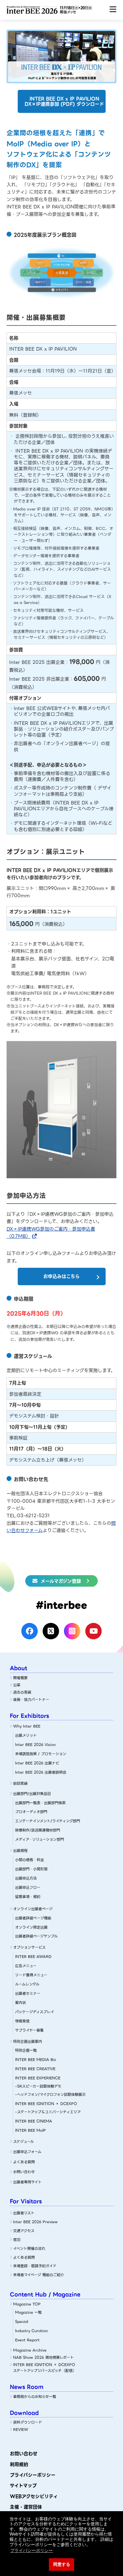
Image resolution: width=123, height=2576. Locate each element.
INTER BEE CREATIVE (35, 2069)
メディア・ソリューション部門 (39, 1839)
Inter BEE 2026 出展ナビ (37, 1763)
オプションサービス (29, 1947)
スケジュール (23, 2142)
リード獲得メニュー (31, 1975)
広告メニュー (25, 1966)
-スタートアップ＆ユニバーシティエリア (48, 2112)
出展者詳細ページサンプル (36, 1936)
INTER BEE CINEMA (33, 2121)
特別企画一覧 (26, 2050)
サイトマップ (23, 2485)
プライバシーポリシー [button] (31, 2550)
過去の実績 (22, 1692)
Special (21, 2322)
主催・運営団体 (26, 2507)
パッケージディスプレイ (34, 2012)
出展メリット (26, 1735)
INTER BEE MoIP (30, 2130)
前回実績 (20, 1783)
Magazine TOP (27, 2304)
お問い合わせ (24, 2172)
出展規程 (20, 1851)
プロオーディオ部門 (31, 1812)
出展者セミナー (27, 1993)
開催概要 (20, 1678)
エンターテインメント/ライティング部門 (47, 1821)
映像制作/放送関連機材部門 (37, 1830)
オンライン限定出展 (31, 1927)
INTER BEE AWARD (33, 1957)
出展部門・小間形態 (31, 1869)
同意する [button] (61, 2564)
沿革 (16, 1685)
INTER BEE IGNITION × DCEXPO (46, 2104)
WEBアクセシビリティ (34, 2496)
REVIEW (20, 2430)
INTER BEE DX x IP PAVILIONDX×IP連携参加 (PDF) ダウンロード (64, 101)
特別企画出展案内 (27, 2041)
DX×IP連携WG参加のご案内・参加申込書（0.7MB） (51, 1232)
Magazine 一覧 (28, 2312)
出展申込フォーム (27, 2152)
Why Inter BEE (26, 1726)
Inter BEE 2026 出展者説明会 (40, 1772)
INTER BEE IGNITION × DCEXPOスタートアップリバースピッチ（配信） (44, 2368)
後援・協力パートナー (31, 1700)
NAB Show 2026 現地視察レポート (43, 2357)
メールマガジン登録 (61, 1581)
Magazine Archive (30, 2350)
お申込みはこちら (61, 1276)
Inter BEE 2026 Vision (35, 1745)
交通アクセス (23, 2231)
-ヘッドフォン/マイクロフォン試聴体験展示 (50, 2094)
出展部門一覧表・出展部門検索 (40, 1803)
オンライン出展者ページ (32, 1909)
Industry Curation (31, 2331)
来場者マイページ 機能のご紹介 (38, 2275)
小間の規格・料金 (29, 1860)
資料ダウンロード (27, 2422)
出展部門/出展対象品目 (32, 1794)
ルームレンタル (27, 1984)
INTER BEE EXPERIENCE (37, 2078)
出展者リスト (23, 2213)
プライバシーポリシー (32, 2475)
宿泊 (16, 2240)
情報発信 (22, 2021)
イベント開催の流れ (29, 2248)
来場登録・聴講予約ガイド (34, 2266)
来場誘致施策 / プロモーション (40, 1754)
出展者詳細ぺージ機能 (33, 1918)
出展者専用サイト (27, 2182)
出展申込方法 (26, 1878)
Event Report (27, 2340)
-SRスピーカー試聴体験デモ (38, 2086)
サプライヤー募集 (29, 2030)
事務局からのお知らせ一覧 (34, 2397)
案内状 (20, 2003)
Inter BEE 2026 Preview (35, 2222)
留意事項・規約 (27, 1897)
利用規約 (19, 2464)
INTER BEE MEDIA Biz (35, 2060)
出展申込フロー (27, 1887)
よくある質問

### Work request
Among the lines of the listing above, which ones contain the word "IGNITION"? Show them.

### Task response
INTER BEE IGNITION × DCEXPO (46, 2104)
INTER BEE IGNITION × DCEXPOスタートアップリバースピッチ（配信） (44, 2368)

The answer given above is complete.